Artemis Fowl fails several fundamental requirements of being a movie

We recently watched the Artemis Fowl movie to vet it for our six-year-old. We didn’t think it would be inappropriate. We just weren’t sure if it would be something he’d enjoy. And we are glad we did because it is a really awful movie.

I am a reader first and foremost but I try very hard not to be one of those people who automatically say the book is better. Movies can be better. (The 1939 film version of the Wizard of Oz is not just better than the book, it is the definitive version of the work. Fight me.) Movies are allowed to be completely different than the book. A ‘name only’ movie version is just fine AS LONG AS IT STILL WORKS AS ENTERTAINMENT!

I’m actually not that big a fan of the Artemis Fowl books. I read the first couple when they came out (Wow, almost twenty years ago!?) and thought they were okay.

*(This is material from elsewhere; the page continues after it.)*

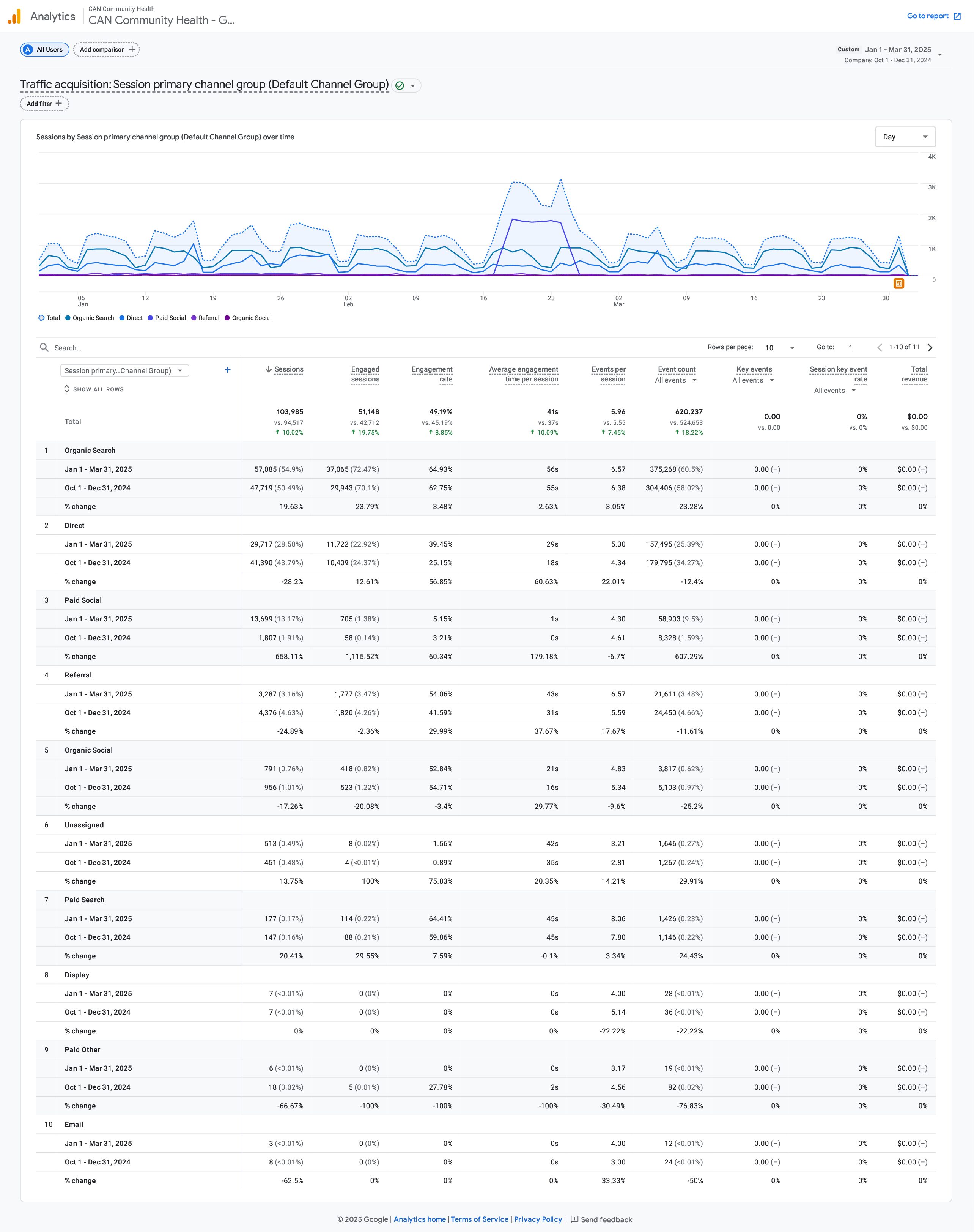Sort by the Engaged sessions column header
974x1232 pixels.
(x=365, y=374)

Honestly, they struck me as kind of juvenile in the sense that the adults and adult-equivalents seemed dumb and incompetent and merciful so Artemis could seem smart and not get killed before halfway through the first book. (I recently read the first book in the Fun Jungle series and was surprised that that was not the case) They were amusing fluff but no Harry Potter.

So I wouldn’t have minded that the powers that be changed Artemis from an amoral and genuine criminal who slowly develops a moral compass to a bland hero if the movie would have made any sense. But the plot does not make any sense.

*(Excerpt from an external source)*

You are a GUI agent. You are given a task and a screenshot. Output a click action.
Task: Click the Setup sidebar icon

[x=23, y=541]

I don’t want to give away spoilers (beyond DON’T WATCH THIS MOVIE) but the framing device doesn’t make any sense, either from a story or a world building structure. Among other things, Artemis’s master plan hinges on LEPRECHAUN doing several incredibly specific things and someone very specific walking down just the right hall, when not even Artemis knows which hall that is. The fairy technology acts completely differently depending on what the drama needs. (I refuse to sully the word plot using it) And the end resolution that is supposed to solve most of the ongoing problems shouldn’t solve most of them.

And that’s not going into character development which is relentlessly told, never shown.

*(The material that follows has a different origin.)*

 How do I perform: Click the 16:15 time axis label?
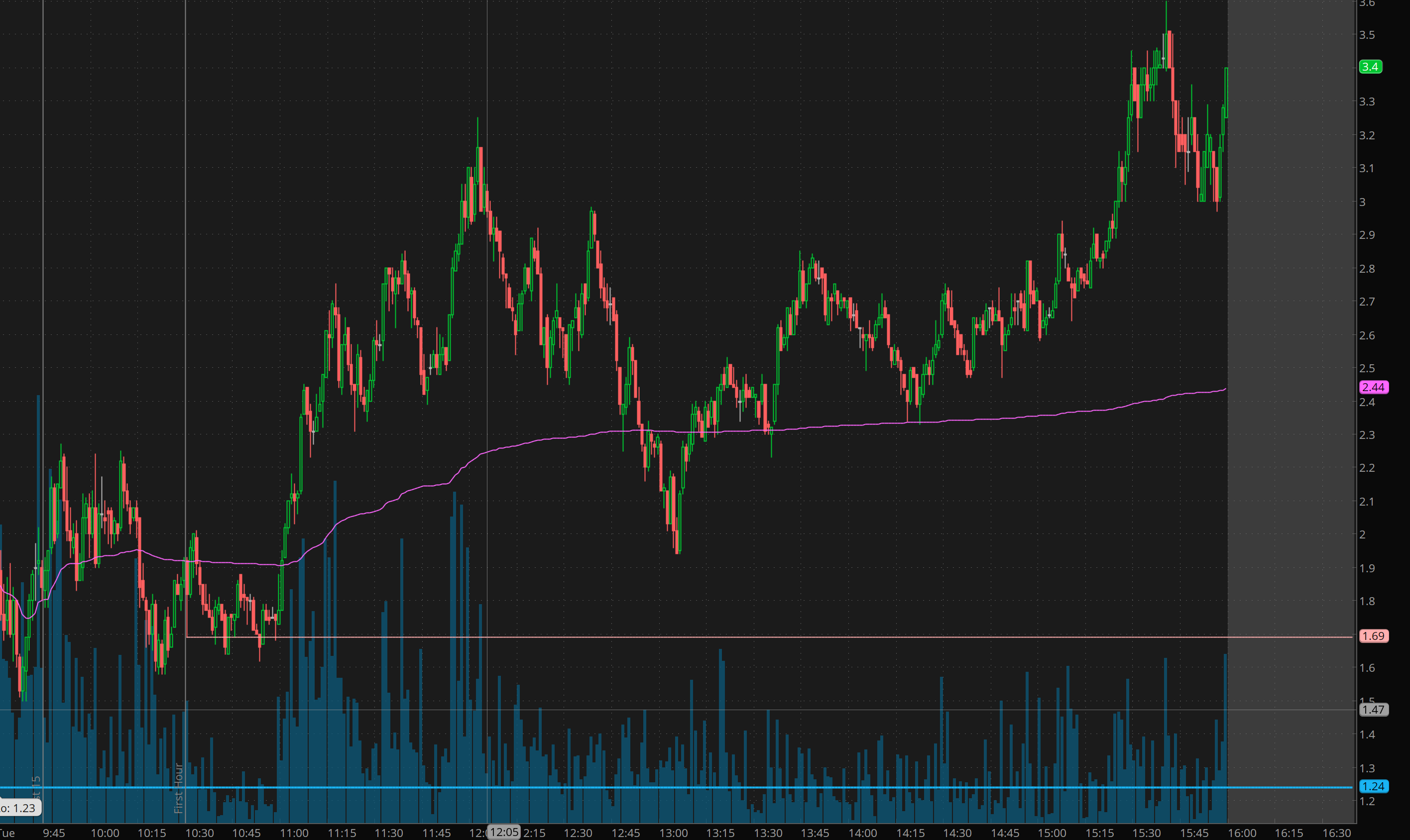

The only thing I can say for the movie is Josh Gad and Dame Judi Dench were fun to watch and that should go without saying so it doesn’t really count.

The movie I found myself comparing Artemis Fowl to was, of all things, Constantine. I felt that Keanu Reeves did not resemble to John Constantine that Jamie Delaney and Garth Ennis introduces me to (I bought issues 40 and 41 at the same time, boy was that the start of a wild ride) and the movie is meh. But it makes enough sense to make it watchable! (Mostly by using Garth Ennis’s Dangerous Habits storyline wholesale)

Like I said, I try not to be a purist. A movie can change things. Sometimes, it should change things. But, first and foremost, it has to be a good movie.